My take on it you can have also here:
Updating and keeping your Gentoo non-poeterized
https://forums.gentoo.org/viewtopic-t-1012022.html "
and:
https://lists.dyne.org/lurker/message/2 ... 14.en.html"And an opt-out from dbus, official possiblity to have a non-dbus Devuan."
But I'm really not a developer to be able to follow them in the development of Debian, so I withdrew from the discussion.

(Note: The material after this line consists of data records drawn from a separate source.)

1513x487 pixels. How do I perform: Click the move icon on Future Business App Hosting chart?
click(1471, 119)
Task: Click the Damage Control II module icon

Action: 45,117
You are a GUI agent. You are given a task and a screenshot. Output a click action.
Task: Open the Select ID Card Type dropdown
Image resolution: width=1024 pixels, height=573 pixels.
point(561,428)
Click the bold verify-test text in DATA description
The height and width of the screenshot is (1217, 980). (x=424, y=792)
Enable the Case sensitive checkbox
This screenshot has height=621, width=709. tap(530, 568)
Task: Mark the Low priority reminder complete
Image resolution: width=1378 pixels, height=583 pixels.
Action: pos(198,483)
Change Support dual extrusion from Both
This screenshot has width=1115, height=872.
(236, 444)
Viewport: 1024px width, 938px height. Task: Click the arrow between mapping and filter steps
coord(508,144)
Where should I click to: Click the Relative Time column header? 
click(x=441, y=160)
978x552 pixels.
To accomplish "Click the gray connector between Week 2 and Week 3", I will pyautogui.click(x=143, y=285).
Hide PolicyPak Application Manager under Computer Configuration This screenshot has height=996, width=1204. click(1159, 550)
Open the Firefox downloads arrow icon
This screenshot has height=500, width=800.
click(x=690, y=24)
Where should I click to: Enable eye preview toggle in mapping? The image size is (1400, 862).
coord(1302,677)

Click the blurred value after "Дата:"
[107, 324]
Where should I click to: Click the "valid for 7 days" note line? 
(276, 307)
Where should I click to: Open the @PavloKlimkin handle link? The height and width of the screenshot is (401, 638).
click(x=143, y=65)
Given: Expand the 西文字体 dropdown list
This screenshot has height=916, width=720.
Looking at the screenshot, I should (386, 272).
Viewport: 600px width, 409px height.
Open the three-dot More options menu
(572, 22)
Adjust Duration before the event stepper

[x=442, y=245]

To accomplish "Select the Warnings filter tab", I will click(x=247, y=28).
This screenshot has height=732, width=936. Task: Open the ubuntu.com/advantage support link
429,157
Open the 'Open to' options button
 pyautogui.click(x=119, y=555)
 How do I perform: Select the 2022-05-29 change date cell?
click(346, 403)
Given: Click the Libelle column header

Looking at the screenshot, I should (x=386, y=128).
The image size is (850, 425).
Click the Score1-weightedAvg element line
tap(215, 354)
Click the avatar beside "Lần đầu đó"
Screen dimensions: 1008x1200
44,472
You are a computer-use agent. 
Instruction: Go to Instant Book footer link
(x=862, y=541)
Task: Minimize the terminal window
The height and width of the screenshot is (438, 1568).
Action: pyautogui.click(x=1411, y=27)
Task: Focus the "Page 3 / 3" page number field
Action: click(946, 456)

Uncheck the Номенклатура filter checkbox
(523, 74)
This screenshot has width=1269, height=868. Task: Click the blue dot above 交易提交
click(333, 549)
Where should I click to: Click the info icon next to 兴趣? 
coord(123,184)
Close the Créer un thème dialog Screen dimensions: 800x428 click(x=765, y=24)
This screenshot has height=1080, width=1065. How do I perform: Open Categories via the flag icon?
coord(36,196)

And if they don't offer a no-dbus Devuan, then I may try and see if modalities still exist here in Debian, to go on where I left, disgusted that not even a simple file of a few kilobytes was allowed in the DVD 1 back when they were all (are they still?) about imposing the freaking systemd on every Debian user, as you can read in this tip of mine:
Air-Gapped Debian Install for Newbies
viewtopic.php?f=16&t=119648&#p564470where find this paragraph:
"
As you can see the systemd vandals have removed the sysvinit time honored and reliable (although a better one should be invented/deployed) init from the disk 1. Namely it is there in the disk-2. For the 129K sysvinit-core_2.88dsf-58_amd64.deb there was no room to be found in the disk-1... It's shame.
"
I don't know which way I will go next, esp. since I'm much more familiar with Gentoo (which is the best for security, and for defence from surveillance, as it is the home of grsecurity-hardening deployed).
And also the way that I showed I believe in, in my tips in these Debian Forums, and which is above all without dbus/poetterware and with grsecurity/PaX, and which I believe is the way to go in today's surveilled society, for anyone who wants to be free and not controlled by unknown to him/her. on that way De[bv][iu]an does not seem to be persevering on, not steadilyy, no, not so well as Gentoo...
And especially I don't know
when I might go the way that I happen to go next in Debian or its fork Devuan.
Thank you all for your kind attention.